The oldest member of the church that considers itself Tacoma’s oldest African-American congregation celebrated her 102nd birthday a few days early on Sunday.
And while Florence Motley has thoughts to share about the ingredients for a long and happy life, don’t ask for the secret to her famous corn bread or sugar cookies.
“I don’t tell that,” she said with a smile at her party at Tacoma’s Allen A.M.E. Church.
Her advice for a fulfilling life centers on helping and treating others well.
“Know right from wrong, serve your fellow man with kindness, and keep your body clean,” she said. “And keep yourself from a lot of the stuff that we see going on in the world today. We had more respect for each other, and more dignity than what we have today. They seem to be more interested in themselves than in one another.”

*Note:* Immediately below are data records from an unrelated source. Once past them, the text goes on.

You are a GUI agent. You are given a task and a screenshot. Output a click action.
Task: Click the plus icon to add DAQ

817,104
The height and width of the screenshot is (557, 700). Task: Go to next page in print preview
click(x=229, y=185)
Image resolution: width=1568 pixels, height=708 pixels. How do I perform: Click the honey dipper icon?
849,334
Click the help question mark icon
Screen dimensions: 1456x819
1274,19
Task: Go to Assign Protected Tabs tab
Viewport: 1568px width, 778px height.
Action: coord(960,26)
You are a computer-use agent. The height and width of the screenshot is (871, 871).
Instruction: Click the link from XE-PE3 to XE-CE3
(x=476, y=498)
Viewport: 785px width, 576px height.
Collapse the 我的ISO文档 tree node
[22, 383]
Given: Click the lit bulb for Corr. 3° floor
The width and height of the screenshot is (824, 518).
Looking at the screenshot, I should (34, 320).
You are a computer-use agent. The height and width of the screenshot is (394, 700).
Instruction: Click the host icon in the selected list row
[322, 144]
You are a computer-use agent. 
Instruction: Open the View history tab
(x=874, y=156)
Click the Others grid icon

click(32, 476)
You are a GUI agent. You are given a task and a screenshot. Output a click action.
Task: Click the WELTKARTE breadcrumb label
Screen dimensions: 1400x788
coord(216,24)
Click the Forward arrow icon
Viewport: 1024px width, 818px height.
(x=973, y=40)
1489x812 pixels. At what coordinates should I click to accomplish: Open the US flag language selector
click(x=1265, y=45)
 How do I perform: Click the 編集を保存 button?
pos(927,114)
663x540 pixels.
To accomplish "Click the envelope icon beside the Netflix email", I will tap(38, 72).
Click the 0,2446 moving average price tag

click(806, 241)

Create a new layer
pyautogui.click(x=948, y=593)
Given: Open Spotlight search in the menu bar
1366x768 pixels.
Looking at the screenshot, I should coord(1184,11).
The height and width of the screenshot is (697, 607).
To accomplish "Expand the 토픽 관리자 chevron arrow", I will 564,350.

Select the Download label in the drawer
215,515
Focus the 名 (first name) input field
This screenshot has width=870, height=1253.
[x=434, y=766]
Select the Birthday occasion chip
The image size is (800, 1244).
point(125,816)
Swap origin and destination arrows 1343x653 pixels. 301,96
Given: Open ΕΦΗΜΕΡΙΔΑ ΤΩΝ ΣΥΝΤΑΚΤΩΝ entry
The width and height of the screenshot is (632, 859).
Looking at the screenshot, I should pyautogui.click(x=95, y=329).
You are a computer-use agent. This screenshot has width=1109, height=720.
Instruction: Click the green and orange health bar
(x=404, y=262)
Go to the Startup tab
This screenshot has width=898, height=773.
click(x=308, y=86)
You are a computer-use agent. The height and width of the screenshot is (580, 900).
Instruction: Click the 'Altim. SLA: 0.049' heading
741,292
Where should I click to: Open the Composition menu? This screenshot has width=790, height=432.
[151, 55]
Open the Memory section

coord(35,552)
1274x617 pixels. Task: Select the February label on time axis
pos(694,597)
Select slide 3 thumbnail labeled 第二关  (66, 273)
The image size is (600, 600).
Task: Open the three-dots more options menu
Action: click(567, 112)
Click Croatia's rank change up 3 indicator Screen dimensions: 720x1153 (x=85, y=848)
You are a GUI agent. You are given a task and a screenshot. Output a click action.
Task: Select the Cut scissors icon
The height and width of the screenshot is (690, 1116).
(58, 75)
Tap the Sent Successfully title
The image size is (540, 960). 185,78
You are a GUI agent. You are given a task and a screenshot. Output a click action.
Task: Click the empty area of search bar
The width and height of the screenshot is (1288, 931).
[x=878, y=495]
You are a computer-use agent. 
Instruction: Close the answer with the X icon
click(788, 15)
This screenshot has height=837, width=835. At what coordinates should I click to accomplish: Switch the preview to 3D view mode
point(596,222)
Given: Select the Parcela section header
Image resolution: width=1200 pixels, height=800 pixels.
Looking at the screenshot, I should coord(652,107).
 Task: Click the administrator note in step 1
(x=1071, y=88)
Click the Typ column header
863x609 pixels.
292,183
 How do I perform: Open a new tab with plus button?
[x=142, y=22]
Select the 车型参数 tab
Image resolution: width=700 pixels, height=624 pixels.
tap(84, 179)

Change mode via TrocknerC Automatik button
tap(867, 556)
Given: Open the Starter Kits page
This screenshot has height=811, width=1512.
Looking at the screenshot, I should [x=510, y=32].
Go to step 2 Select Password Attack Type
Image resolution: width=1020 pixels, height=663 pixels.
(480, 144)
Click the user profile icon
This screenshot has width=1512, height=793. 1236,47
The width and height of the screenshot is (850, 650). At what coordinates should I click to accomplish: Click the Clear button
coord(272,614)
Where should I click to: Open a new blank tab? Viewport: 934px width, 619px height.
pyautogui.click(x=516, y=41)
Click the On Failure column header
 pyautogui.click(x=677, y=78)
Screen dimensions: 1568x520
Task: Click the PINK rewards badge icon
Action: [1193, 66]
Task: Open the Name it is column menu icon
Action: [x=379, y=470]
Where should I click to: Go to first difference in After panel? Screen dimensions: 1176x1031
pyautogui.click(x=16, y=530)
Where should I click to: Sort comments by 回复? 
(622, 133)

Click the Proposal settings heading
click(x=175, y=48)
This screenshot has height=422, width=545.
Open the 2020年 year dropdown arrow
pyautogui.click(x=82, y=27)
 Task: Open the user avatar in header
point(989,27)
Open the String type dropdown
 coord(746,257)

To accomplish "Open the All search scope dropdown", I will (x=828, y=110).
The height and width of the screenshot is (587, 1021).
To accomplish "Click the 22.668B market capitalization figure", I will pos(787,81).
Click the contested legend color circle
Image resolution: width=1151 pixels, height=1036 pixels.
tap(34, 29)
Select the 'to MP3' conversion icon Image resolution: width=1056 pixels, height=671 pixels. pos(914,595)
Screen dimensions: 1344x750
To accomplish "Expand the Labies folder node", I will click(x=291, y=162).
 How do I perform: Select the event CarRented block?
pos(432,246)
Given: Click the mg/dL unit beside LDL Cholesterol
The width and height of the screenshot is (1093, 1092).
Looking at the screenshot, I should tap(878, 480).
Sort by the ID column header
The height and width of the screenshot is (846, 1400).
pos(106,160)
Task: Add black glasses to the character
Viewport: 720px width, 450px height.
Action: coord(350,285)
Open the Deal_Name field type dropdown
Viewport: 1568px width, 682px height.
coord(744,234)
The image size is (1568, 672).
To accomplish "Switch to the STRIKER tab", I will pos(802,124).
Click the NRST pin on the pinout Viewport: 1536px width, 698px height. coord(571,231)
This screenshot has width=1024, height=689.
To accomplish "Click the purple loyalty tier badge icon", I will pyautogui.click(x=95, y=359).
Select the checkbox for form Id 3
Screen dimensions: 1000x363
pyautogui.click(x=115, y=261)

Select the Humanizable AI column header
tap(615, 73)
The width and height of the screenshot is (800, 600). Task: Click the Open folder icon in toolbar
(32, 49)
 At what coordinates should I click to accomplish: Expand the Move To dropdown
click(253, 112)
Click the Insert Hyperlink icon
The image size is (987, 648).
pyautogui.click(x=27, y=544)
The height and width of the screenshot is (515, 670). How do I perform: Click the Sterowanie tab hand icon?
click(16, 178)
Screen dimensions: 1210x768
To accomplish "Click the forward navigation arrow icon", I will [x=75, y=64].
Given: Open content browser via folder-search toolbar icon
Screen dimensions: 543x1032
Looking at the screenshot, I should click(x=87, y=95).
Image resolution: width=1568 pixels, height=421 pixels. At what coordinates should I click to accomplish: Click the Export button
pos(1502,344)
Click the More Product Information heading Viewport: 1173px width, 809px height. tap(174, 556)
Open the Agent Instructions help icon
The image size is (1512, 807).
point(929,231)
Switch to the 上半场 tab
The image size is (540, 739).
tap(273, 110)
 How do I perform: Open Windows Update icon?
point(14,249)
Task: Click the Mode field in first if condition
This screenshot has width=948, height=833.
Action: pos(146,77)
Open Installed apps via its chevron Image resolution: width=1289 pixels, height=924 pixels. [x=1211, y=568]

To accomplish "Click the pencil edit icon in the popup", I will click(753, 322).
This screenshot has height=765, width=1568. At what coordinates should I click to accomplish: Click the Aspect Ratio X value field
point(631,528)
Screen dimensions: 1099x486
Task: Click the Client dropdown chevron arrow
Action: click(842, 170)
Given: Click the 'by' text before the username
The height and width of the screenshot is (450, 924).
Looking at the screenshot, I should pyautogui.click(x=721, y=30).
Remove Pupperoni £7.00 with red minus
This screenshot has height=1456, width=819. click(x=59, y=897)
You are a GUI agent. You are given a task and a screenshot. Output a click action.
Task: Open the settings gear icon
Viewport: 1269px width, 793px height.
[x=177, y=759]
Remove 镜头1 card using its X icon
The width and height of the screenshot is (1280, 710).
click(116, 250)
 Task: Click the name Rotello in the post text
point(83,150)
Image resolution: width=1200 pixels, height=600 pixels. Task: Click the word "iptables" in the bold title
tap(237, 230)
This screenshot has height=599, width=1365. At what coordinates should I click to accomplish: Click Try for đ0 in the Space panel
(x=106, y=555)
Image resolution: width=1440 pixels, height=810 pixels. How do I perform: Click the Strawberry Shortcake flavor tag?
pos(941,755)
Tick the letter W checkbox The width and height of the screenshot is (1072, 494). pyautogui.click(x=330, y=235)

Motley was born March 28, 1912, in Selmer, Tenn., and moved to Tacoma in 1969 to spend time with her three granddaughters, she said. Her son served in the military and eventually worked as a dentist in Tacoma.
“Grandma wanted to come take care of the babies,” Motley said.
Granddaughter Sharon Kinnard visited from California for the party. She said Motley was the sweet woman who greeted her grandchildren with a smile every time they came home and talked with them about their day.
“She was always volunteering,” Kinnard said.
Motley worked with the Women’s Christian Temperance Union, the Helen B. Stafford Study Club, The Colored Women’s Clubs and other social and civic groups. She also held various roles at the church.
Motley was a strict disciplinarian, Kinnard said, admitting she had some mischievous grandchildren.
And Motley appears to be just a bit mischievous herself. Her granddaughter said Motley drove the family’s 1960s Mustang too fast. And once, in Las Vegas, Kinnard saw her waiting at a slot machine. When she was told she hadn’t won with the several coins she put in, Motley decided she’d had enough of gambling.
“She packed up her nickels and left,” Kinnard said with a laugh.
Asked by The News Tribune what she’d seen change through the years, Motley joked: “When they said pot, we thought it was something to cook in.”
More seriously, she described her role in Tacoma’s civil rights movement, briefly, as such: “You win peace by giving love instead of hate. And that’s what we tried to do. We tried to let people know we loved them instead of hating them. Tried to get them to do right. And I enjoyed that.”
She thinks the approach resulted in progress.
“Some of them listened very attentively, and I think it helped,” Motley said. “The young fellas, they found out that what they were doing was not right. Some have changed, and of course some didn’t.”
Motley said she believes helping people is her calling.
“The most important thing to me is getting along with your fellow man, and trying to live peaceful in this world,” she said. “That’s what I pray for, and that’s what I worked for.”
Motley says it’s been a good 102 years to celebrate.
“I’m outgoing,” she said. “I like to talk to people, and they don’t seem to mind listening to me. So I’ve been very happy. … When you have comfort, love and peace, what more can we ask for?”